Every DeFi project is rushing towards the Ethereum network, but the network is not made to host decentralized finance. Martin Froehler, the founder of the crypto trading platform Morpher, admits that Ethereum is the only possible solution for DeFi, but the network has not required capabilities.
“Ethereum can only handle about 15 transactions per second and has a block-time of 15 seconds, which is an eternity in finance. By design everyone interacting with it needs Ether. That is a huge barrier to entry and mass adoption,” Froehler said while talking to a crypto news outlet.
He admires Ethereum and calls it a pure smart contract network that is fully decentralized. But developers behind the network still need to address the issues and go for better solutions. He said:
“There is cryptographic proof for everything that happens on the sidechain on Ethereum. (…) People are able [to] trade without needing Ether.
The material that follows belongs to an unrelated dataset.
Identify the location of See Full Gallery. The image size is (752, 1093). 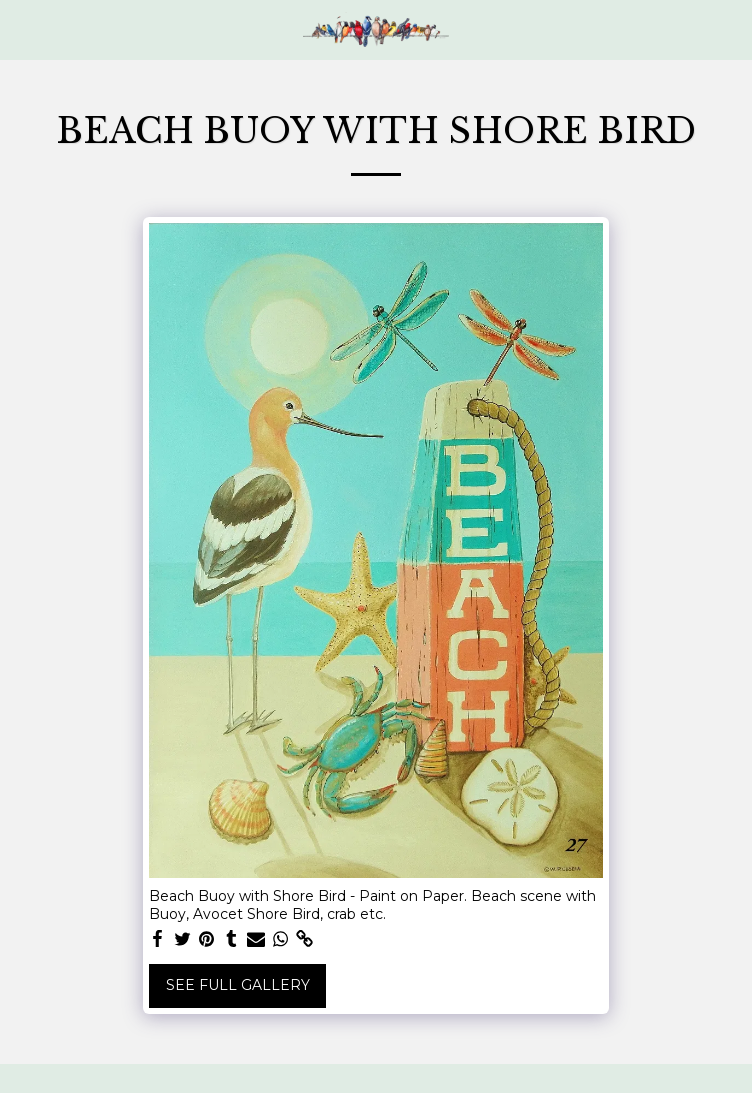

They don’t pay any fees, enjoy a settlement time of one second, and are completely independent of the many congestions on the Ethereum network.”
Ethereum 2.0 and DeFi
The high network fees are not a good thing for new users, and the issue of high fees is also present in Ethereum 2.0. Sergej Kunz, CEO of decentralized exchange 1inch, also pinpoints the incapability of Ethereum to host DeFi. Kunz stated:
“You have to rethink everything. You can migrate smart contracts to the code but it’s not scalable. To be able to scale, you have to create standards and bring new protocols based on the new sharded architecture, such as NEAR which is similar to Ethereum 2.0.”
Mounir Benchemled, CEO of middleware layer ParaSwap, explains that all DeFi projects cannot migrate towards Ethereum 2.0. “For it to work, all applications would need to move towards one single platform. Major projects might have consensus. However, for other projects who have their own agendas, it might be hard. New bridges will be built to allow interoperability,” Benchemled said.